Which are the most contributing cells to the definition of the total Chi-square statistic?
If you want to know the most contributing cells to the total Chi-square score, you just have to calculate the Chi-square statistic for each cell:
\[ r = \frac{o - e}{\sqrt{e}} \]
The above formula returns the so-called Pearson residuals (r) for each cell (or standardized residuals)
Cells with the highest absolute standardized residuals contribute the most to the total Chi-square score.
Pearson residuals can be easily extracted from the output of the function chisq.test():
round(chisq$residuals, 3)
## 妻が 交代で 夫が 一緒に
## 洗濯 12.266 -2.298 -5.878 -6.609
## ディナー 9.836 -0.484 -4.917 -6.084
## 夕食 6.537 -1.192 -3.416 -3.299
## 朝食 4.875 3.457 -2.818 -5.297
## 整頓 1.702 -1.606 -4.969 3.585
## 料理 -1.103 1.859 -4.163 3.486
## 買物 -1.289 1.321 -3.362 3.376
## 公的 -3.659 8.563 0.443 -2.459
## 運転 -5.469 6.836 8.100 -5.898
## 財務 -4.150 -0.852 -0.742 5.750
## 保険 -5.758 -4.277 4.107 5.720
## 修繕 -7.534 -4.290 20.646 -6.651
## 休日 -7.419 -4.620 -4.897 15.556
Let’s visualize Pearson residuals using the package corrplot:
library(corrplot)
corrplot(chisq$residuals, is.cor = FALSE)
For a given cell, the size of the circle is proportional to the amount of the cell contribution.
The sign of the standardized residuals is also very important to interpret the association between rows and columns as explained in the block below.
Note that, correspondence analysis is just the singular value decomposition of the standardized residuals.

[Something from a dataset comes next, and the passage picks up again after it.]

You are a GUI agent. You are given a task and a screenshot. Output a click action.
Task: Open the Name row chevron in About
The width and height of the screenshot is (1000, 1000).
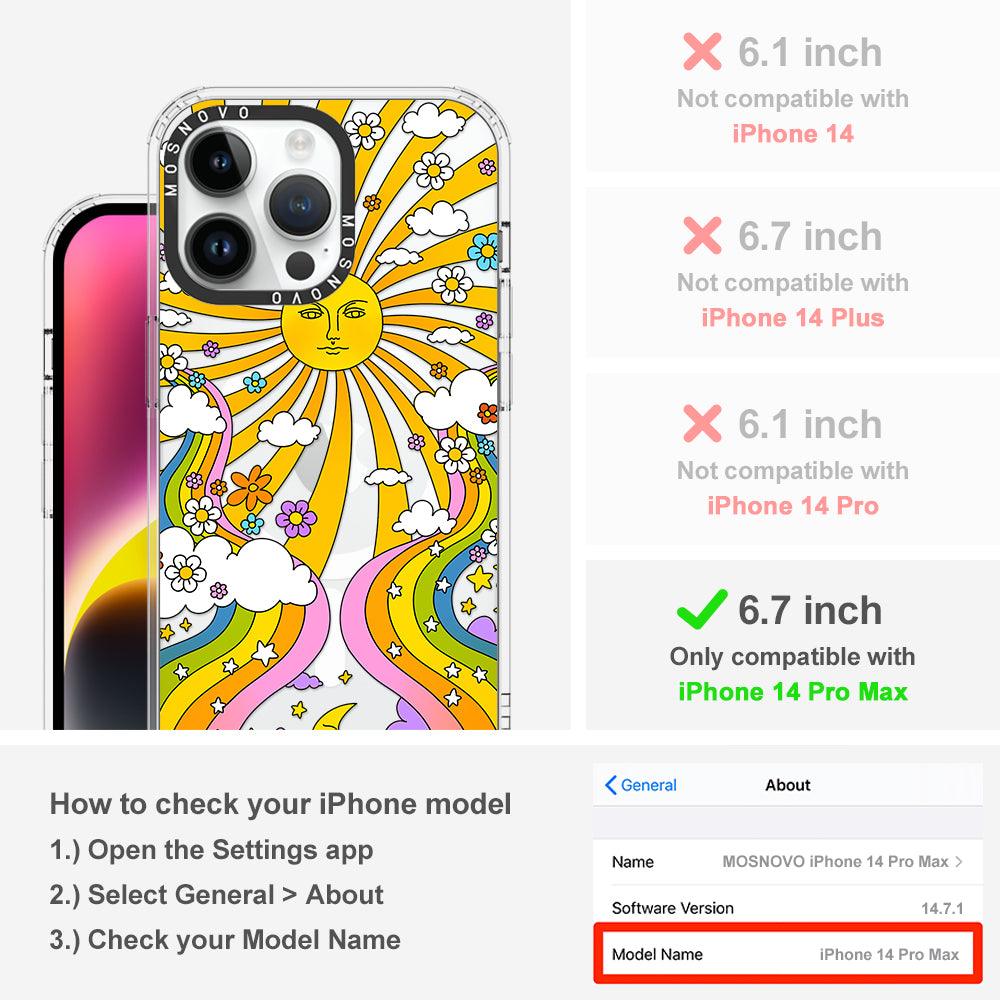(x=959, y=862)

This will be explained in the next section.
The contribution (in %) of a given cell to the total Chi-square score is calculated as follow:
\[ contrib = \frac{r^2}{\chi^2} \]
# Contibution in percentage (%)
contrib <- 100*chisq$residuals^2/chisq$statistic
round(contrib, 3)
## 妻が 交代で 夫が 一緒に
## 洗濯 7.738 0.272 1.777 2.246
## ディナー 4.976 0.012 1.243 1.903
## 夕食 2.197 0.073 0.600 0.560
## 朝食 1.222 0.615 0.408 1.443
## 整頓 0.149 0.133 1.270 0.661
## 料理 0.063 0.178 0.891 0.625
## 買物 0.085 0.090 0.581 0.586
## 公的 0.688 3.771 0.010 0.311
## 運転 1.538 2.403 3.374 1.789
## 財務 0.886 0.037 0.028 1.700
## 保険 1.705 0.941 0.868 1.683
## 修繕 2.919 0.947 21.921 2.275
## 休日 2.831 1.098 1.233 12.445
# Visualize the contribution
corrplot(contrib, is.cor = FALSE)
The relative contribution of each cell to the total Chi-square score give some indication of the nature of the dependency between rows and columns of the contingency table.
It can be seen that:
These cells contribute about 47.06% to the total Chi-square score and thus account for most of the difference between expected and observed values.
This confirms the earlier visual interpretation of the data. As stated earlier, visual interpretation may be complex when the contingency table is very large. In this case, the contribution of one cell to the total Chi-square score becomes a useful way of establishing the nature of dependency.
Chi-square statistic and the total inertia
As mentioned above, the total inertia is the amount of the information contained in the data table.
It’s called ϕ2 (squared phi) and is calculated as follow:
\[ \phi^2 = \frac{\chi^2}{grand.total} \]
phi2 <- as.numeric(chisq$statistic/sum(housetasks))
phi2
## [1] 1.11494
The square root of ϕ2 are called trace and may be interpreted as a correlation coefficient(Bendixen, 2003). Any value of the trace > 0.2 indicates a significant dependency between rows and columns (Bendixen M., 2003)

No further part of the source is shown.